For several years I have had issues with short term memory--recent conversations, for instance, plans I've made with others--as well as  with dizziness and, sometimes, fainting. Since moving south I've attended a memory clinic suggested by my doctor, and have taken tests.

One such test was an MRI (magnetic resonance imaging), a nonsurgical procedure that produces a detailed image of an organ, in my case my brain. This was intended to see if I was suffering from traumatic or other brain injury. In the results I was given before my diagnosis, it was noted I had a ganglia on my left hemisphere. I knew this already, having been given the information from a previous MRI from a few years ago. I had even mentioned its existence to the technicians in relation to their questions about anything I might know was already there (e.g., lesions, metal plate). 

Now, my big fear was that I was experiencing the first symptoms of the sort of dementia from which my father died (in fact, when I had been told about the ganglia's location, my wife and I understood it was in the same place as one found in my dad's MRI). I was somewhat comfortable with this possibility, assuming that my dementia, like his, would be fast-acting but otherwise peaceful. My father was one of those people for whom the dementia made him more himself, in his case, more patient and calm most of the time. 

My appointment for my diagnosis was postponed for a day because the Nurse Practitioner in charge of my results was ill. As a result, my anxiety, already heightened, became nearly unmanageable for 24 hours. I woke early, did some stretching and tai chi to ground myself as best I could, but went in with a blood pressure reading almost off the charts. The NP and medical social worker, once they found out why I was anxious, told me right off that dementia was actually off the table.

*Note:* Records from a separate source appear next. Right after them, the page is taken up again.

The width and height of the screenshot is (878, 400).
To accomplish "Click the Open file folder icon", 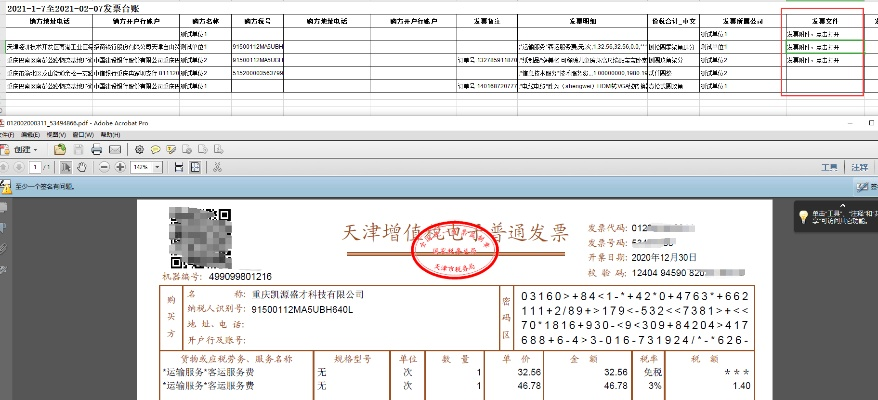I will pos(60,149).
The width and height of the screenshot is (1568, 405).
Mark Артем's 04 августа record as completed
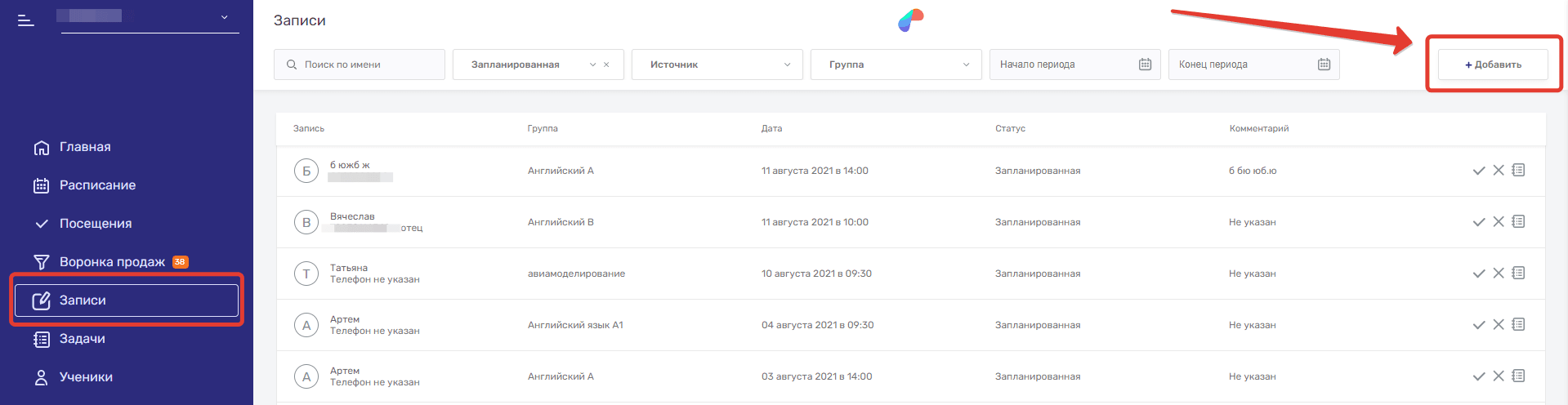coord(1478,325)
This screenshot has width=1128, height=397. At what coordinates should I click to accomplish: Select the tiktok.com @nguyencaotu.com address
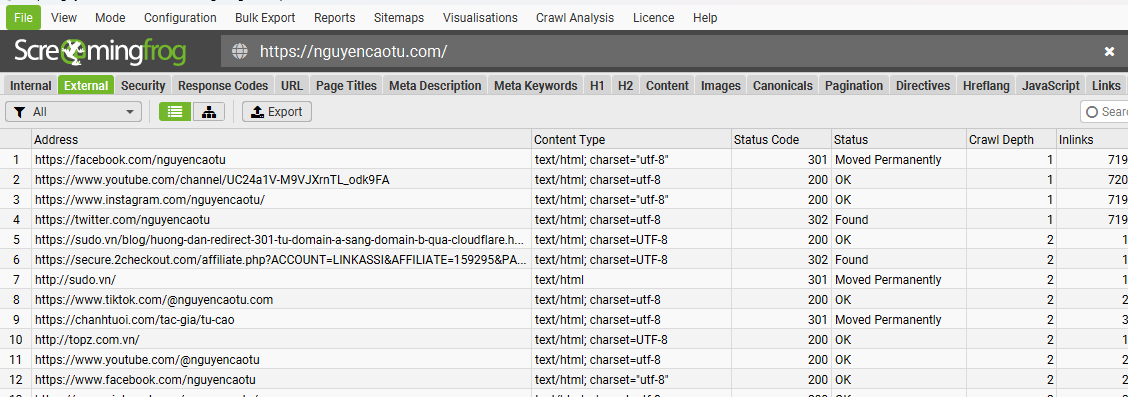154,300
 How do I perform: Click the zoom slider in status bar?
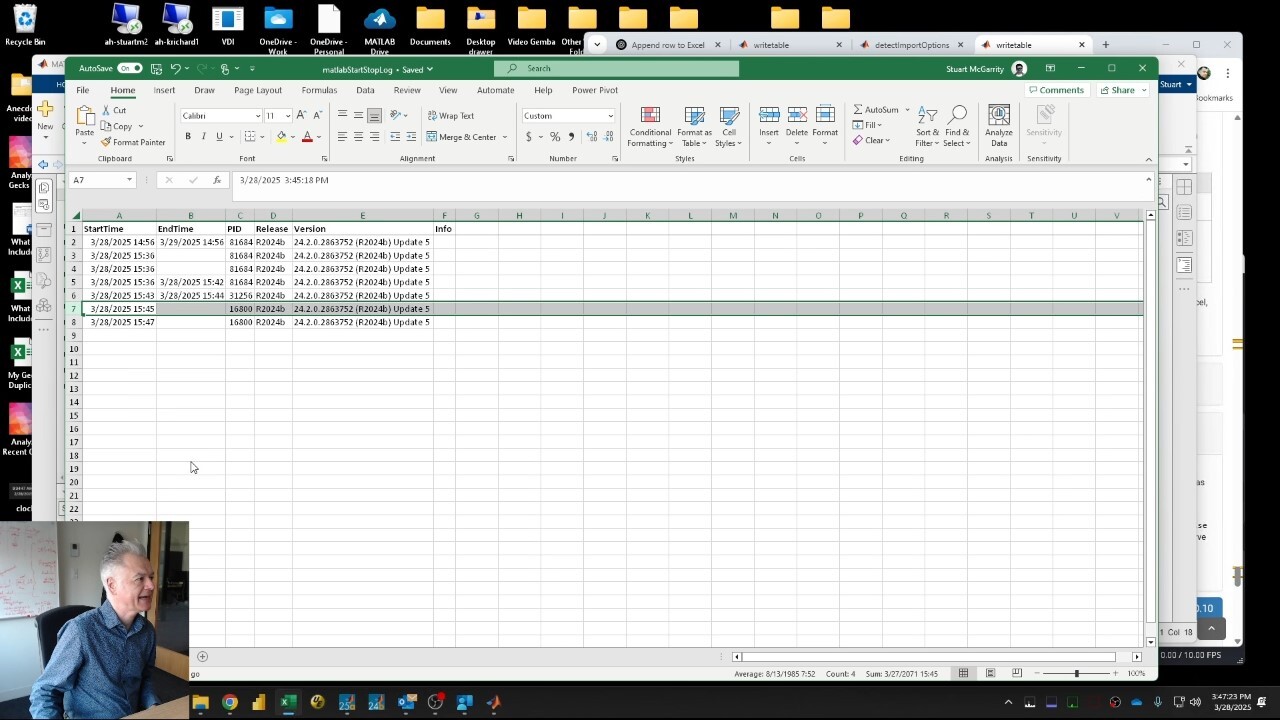pos(1076,673)
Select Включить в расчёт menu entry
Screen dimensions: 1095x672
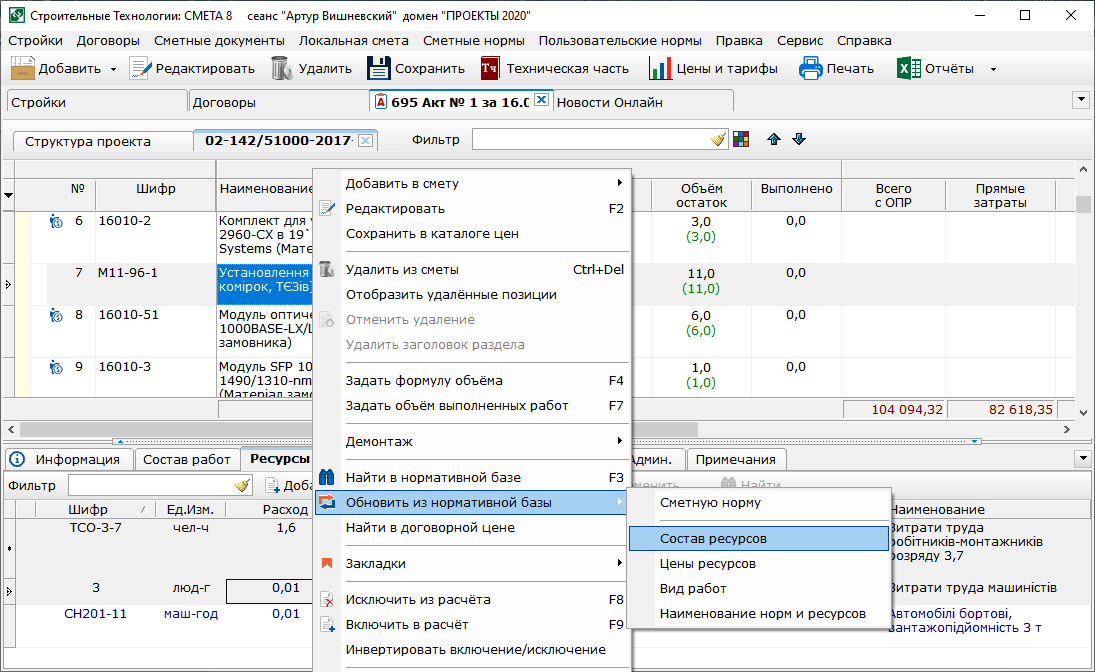tap(406, 624)
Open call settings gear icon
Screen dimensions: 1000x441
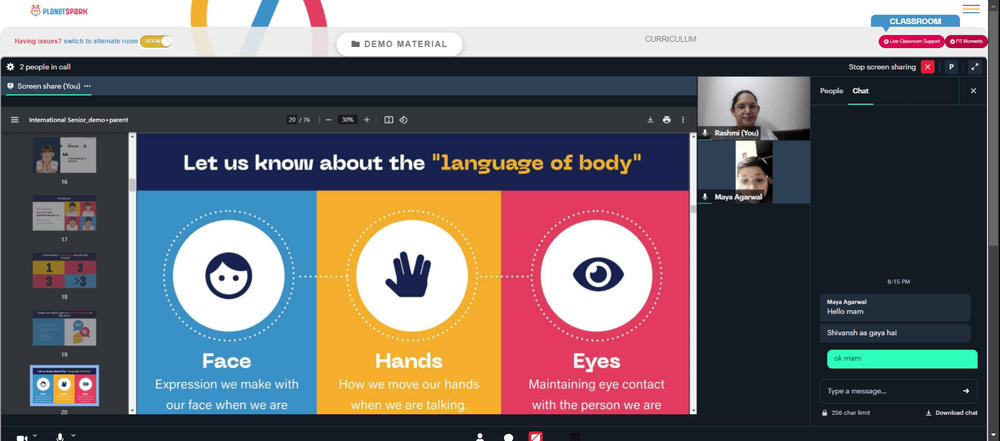(10, 66)
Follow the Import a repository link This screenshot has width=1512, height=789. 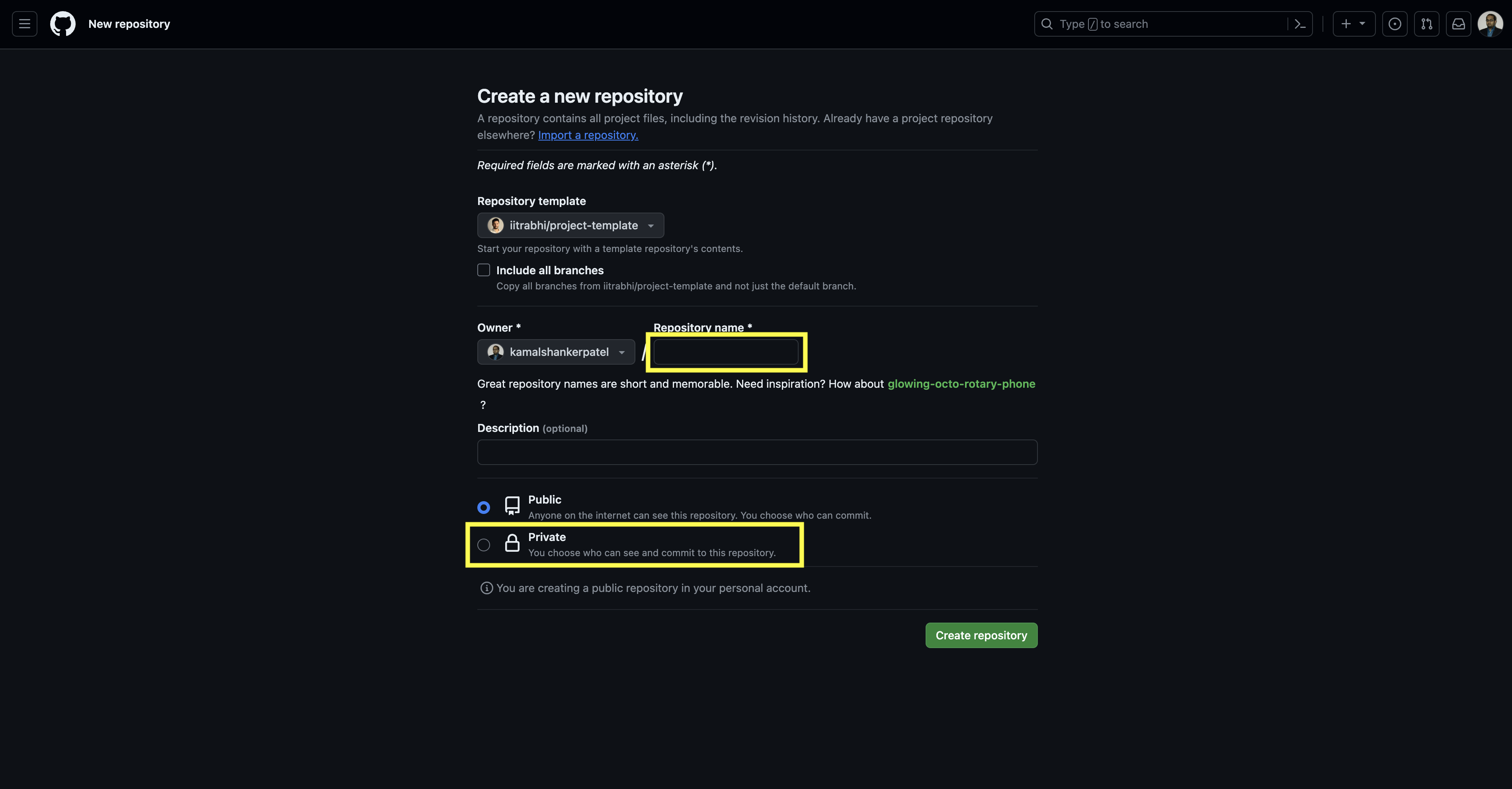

I had done much, much better than I expected on the memory test: the top score was a 30 and I had reached 27 (I never found out what those were points of), a score reached by people who had, at worst, "some" memory issues. "Where have I left my keys?" "Why did I come to the kitchen?" that sort of thing.

This is not my brain or MRI

So I was relieved until the NP turned back to her notes and said, "But now, tell me about your stroke." 

I don't recall saying anything although I might have because my ears were stopped up by the sound of blood pumping through my veins. When I did answer, I gurgled something along the lines of "Stroke? I had a stroke?'

The ganglia on my brain, she explained, was a holdover from an "old stroke" that I might have had decades ago. (It was later explained to me an "old stroke" is any over two years, and isn't to worry about because whatever damage done had happened long before.) Had I ever had periods of weakness on one side, or face-drooping, or long loss of consciousness?

No, never, I said. At least not that I remembered. 

I was the only one who thought that was funny. 

Over the course of the next hour and change, and over the next couple weeks, I would find that a) it is not unusual for someone to be unaware he or she has had a stroke; there are about 11M of us. And b) unless doctors have a pre-stroke MRI to compare it with, unless symptoms occur, there's no telling when the stroke happened. I do not have a pre-stroke MRI handy, so I'm left with racking my brain for memories of stroke behavior. I find none. 

And c} the fact that I had no indication I had a stroke means that the brain area affected was not "important", it wasn't responsible for motor skills or balance or speech; the duties of whatever was affected were easily taken on by another area. Something like a full professor falling ill and a teaching assistant filling in for a class.. 

However, my doctor pointed out to me that I had suffered a loss; the effected area was in charge of short term memories. Like recent conversations or plans. 

When I was teaching writing, I used to show the movie Memento to classes. Because it's filmed "backwards", it's a perfect way to teach cause and effect by stopping it at different points and asking "Why did that happen?", letting them guess before running the "previous" scene that explained why Leonard, the protagonist, reacted the way he did. My life is currently a less extreme version of Memento. I don't need Leonard's "freaky tattoo" directions on me, but I do have to make notes about where I go in the future and why.